- [Requirements]:
(A) In the BGP error handling thread below, what marks the in-line comments that Rob Shakir added?
(B) Using the BGP error handling thread below, explain in one to three sentences why tearing down the session is unavoidable for a Critical error.
(C) Copy out the part of the BGP error handling thread below that runs from "Thanks for this" up to and including "in-line marked [rjs].".

- [Passage provided]:
__________________________________________________

RE: [GROW] [Idr] draft-ietf-grow-ops-reqs-for-bgp-error-handling-05

Rob Shakir wrote (on Fri 31-Aug-2012 at 19:00 +0100):
...

Thanks for this detailed analysis. It is akin to something that
Alton Lo and I worked through whilst defining the critical and
semantic error types (and suggested inclusions).

If you'll forgive me for responding to some particular points, I
feel this might aid the discussion and positioning. I have added
comments in-line marked [rjs].

On 31 Aug 2012, at 09:02, Chris Hall wrote:

This is all pretty low level stuff.  I can hear an argument that
the requirements document is not the place for this level of
detail.  However, without a more precise understanding of how
broken attributes may be parsed, requirements for how to deal
with them are hard to specify and to interpret.

[rjs]: What this draft intends to do is provide expectations,
requirements and context for error handling in BGP-4, based on
current deployments (and operator's experience). It also puts
forwards requirements for how each type of error is reacted to in a
broad sense. Essentially, where it came from is defining why
amending the error handling behaviour is required, and providing a
framework against which we can hang the different developments that
are being discussed in IDR, such that they meet the operational
challenges that come from amending this behaviour and form a
complete set of solutions to meet the problem space.

[rjs]: I think the error handling solutions draft (draft-ietf-idr-
error-handling) should take the work that we have done within IDR
and GROW in this draft and build the next level of detail, which I
think that you've made a great start to. I would like to try and
keep the requirements draft such that it can be referred to by both
existing attributes, and future ones.


I agree that the Requirements want to be at as high a level as
possible.  Requirements based on experience are good, too.

The issue I have is that the draft seems to go into too much detail in
some areas, and not enough in others.

Looking at Sections 2.1.1: at a high level, a Critical error is one
for which tearing down the session is unavoidable.  That is deemed to
be when the receiver cannot be sure that they have extracted from a
broken UPDATE all the NLRI to which it refers (yes ?).  If you don't
have the NLRI, you are stuck.  If you have the NLRI, it may be
possible to contain the error so that it affects only those NLRI (for
example, by "treat-as-withdraw").  If you have the NLRI and enough
(however defined) valid (however defined) attributes, it may be
possible to update the NLRI, perhaps partially or temporarily.

__________________________________________________

- [Information shown]:
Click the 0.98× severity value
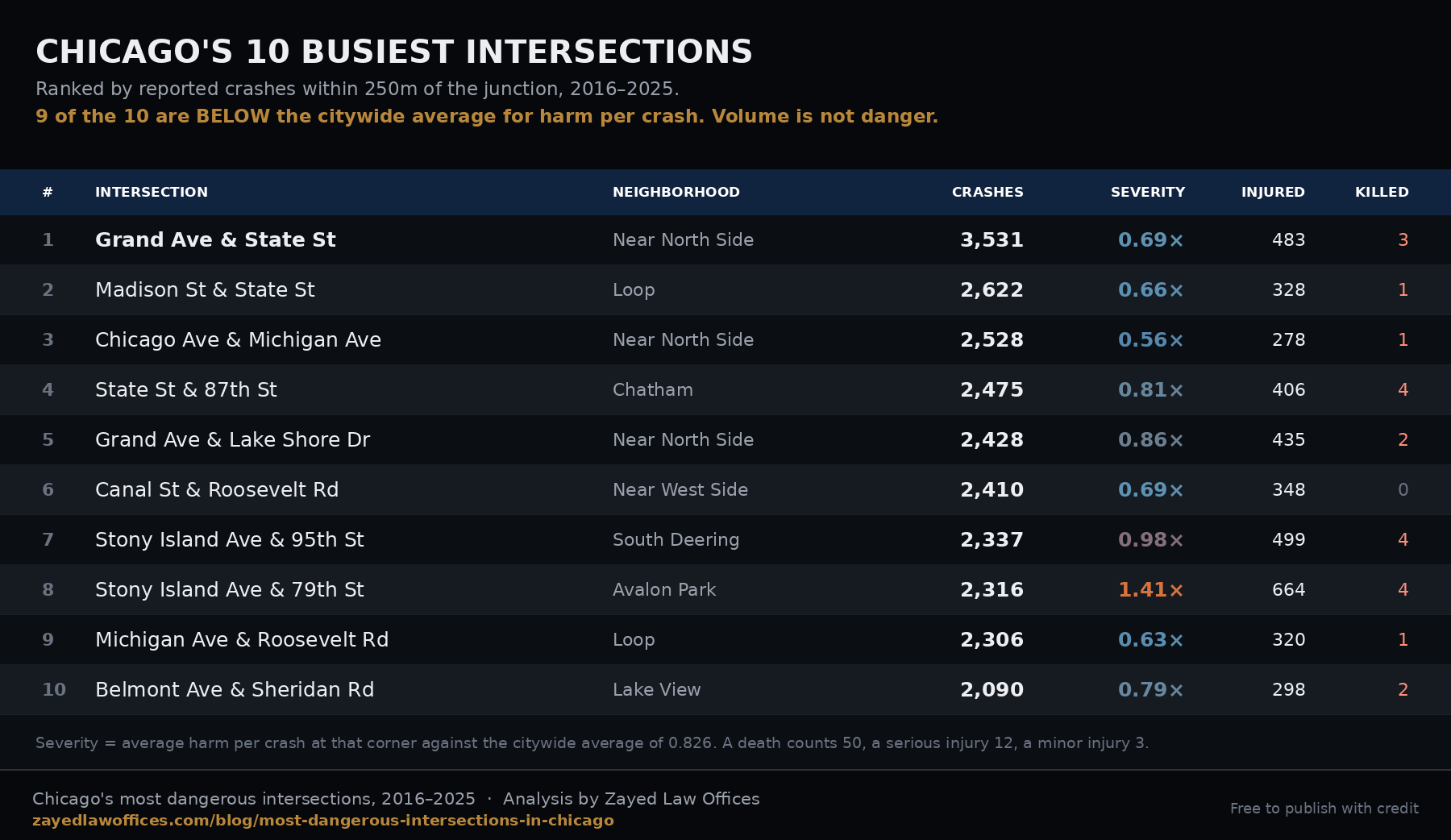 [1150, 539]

__________________________________________________

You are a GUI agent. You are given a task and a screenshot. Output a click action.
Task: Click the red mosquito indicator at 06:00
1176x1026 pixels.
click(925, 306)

__________________________________________________

- [Task-by-task answers]:
(A) [rjs]

(B) A Critical error is deemed to be one where the receiver cannot be sure it has extracted from a broken UPDATE all the NLRI to which it refers. Without the NLRI the receiver is stuck. If it does have the NLRI, it may be able to contain the error so that only those NLRI are affected, for example by "treat-as-withdraw".

(C)
Thanks for this detailed analysis. It is akin to something that
Alton Lo and I worked through whilst defining the critical and
semantic error types (and suggested inclusions).

If you'll forgive me for responding to some particular points, I
feel this might aid the discussion and positioning. I have added
comments in-line marked [rjs].